> _DATA PROVIDED_:
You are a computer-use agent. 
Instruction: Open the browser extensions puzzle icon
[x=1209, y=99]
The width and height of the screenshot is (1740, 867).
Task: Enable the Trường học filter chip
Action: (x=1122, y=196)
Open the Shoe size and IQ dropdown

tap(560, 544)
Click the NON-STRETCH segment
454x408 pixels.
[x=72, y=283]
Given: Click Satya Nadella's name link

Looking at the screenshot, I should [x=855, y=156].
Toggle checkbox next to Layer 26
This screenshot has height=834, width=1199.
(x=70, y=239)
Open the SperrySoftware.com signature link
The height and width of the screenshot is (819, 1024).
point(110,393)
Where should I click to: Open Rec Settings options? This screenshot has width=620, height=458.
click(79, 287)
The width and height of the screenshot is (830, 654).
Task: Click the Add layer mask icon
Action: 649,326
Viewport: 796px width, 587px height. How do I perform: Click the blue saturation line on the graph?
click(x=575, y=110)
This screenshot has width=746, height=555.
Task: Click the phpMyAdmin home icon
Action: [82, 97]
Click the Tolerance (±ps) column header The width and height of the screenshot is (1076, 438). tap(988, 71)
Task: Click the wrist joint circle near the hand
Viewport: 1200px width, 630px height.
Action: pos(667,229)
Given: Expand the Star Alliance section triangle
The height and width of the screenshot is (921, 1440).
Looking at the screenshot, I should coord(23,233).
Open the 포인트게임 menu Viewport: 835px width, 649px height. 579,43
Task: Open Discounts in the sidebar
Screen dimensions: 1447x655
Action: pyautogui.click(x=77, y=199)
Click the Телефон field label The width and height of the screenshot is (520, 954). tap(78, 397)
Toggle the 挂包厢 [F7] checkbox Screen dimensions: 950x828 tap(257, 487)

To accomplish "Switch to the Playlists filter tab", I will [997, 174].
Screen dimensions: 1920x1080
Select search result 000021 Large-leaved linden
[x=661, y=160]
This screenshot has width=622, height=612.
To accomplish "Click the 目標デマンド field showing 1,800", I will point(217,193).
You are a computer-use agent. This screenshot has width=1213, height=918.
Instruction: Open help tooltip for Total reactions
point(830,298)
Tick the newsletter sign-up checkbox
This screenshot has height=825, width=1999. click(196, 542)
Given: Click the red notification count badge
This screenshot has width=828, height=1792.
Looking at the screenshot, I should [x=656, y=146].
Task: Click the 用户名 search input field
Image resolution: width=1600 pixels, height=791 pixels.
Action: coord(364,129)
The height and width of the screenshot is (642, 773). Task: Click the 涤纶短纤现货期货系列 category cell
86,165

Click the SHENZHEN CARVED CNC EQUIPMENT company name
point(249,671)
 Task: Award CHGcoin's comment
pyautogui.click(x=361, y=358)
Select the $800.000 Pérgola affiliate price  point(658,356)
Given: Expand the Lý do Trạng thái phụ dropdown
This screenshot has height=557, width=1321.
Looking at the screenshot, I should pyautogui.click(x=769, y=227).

> _TASK OBJECTIVE_:
Please output the entries above, every line exactly as it reads.

> _RESPONSE TO THE EXERCISE_:
You are a computer-use agent. 
Instruction: Open the browser extensions puzzle icon
[x=1209, y=99]
The width and height of the screenshot is (1740, 867).
Task: Enable the Trường học filter chip
Action: (x=1122, y=196)
Open the Shoe size and IQ dropdown

tap(560, 544)
Click the NON-STRETCH segment
454x408 pixels.
[x=72, y=283]
Given: Click Satya Nadella's name link

Looking at the screenshot, I should [x=855, y=156].
Toggle checkbox next to Layer 26
This screenshot has height=834, width=1199.
(x=70, y=239)
Open the SperrySoftware.com signature link
The height and width of the screenshot is (819, 1024).
point(110,393)
Where should I click to: Open Rec Settings options? This screenshot has width=620, height=458.
click(79, 287)
The width and height of the screenshot is (830, 654).
Task: Click the Add layer mask icon
Action: 649,326
Viewport: 796px width, 587px height. How do I perform: Click the blue saturation line on the graph?
click(x=575, y=110)
This screenshot has width=746, height=555.
Task: Click the phpMyAdmin home icon
Action: [82, 97]
Click the Tolerance (±ps) column header The width and height of the screenshot is (1076, 438). tap(988, 71)
Task: Click the wrist joint circle near the hand
Viewport: 1200px width, 630px height.
Action: pos(667,229)
Given: Expand the Star Alliance section triangle
The height and width of the screenshot is (921, 1440).
Looking at the screenshot, I should coord(23,233).
Open the 포인트게임 menu Viewport: 835px width, 649px height. 579,43
Task: Open Discounts in the sidebar
Screen dimensions: 1447x655
Action: pyautogui.click(x=77, y=199)
Click the Телефон field label The width and height of the screenshot is (520, 954). tap(78, 397)
Toggle the 挂包厢 [F7] checkbox Screen dimensions: 950x828 tap(257, 487)

To accomplish "Switch to the Playlists filter tab", I will [997, 174].
Screen dimensions: 1920x1080
Select search result 000021 Large-leaved linden
[x=661, y=160]
This screenshot has width=622, height=612.
To accomplish "Click the 目標デマンド field showing 1,800", I will point(217,193).
You are a computer-use agent. This screenshot has width=1213, height=918.
Instruction: Open help tooltip for Total reactions
point(830,298)
Tick the newsletter sign-up checkbox
This screenshot has height=825, width=1999. click(196, 542)
Given: Click the red notification count badge
This screenshot has width=828, height=1792.
Looking at the screenshot, I should [x=656, y=146].
Task: Click the 用户名 search input field
Image resolution: width=1600 pixels, height=791 pixels.
Action: coord(364,129)
The height and width of the screenshot is (642, 773). Task: Click the 涤纶短纤现货期货系列 category cell
86,165

Click the SHENZHEN CARVED CNC EQUIPMENT company name
point(249,671)
 Task: Award CHGcoin's comment
pyautogui.click(x=361, y=358)
Select the $800.000 Pérgola affiliate price  point(658,356)
Given: Expand the Lý do Trạng thái phụ dropdown
This screenshot has height=557, width=1321.
Looking at the screenshot, I should pyautogui.click(x=769, y=227).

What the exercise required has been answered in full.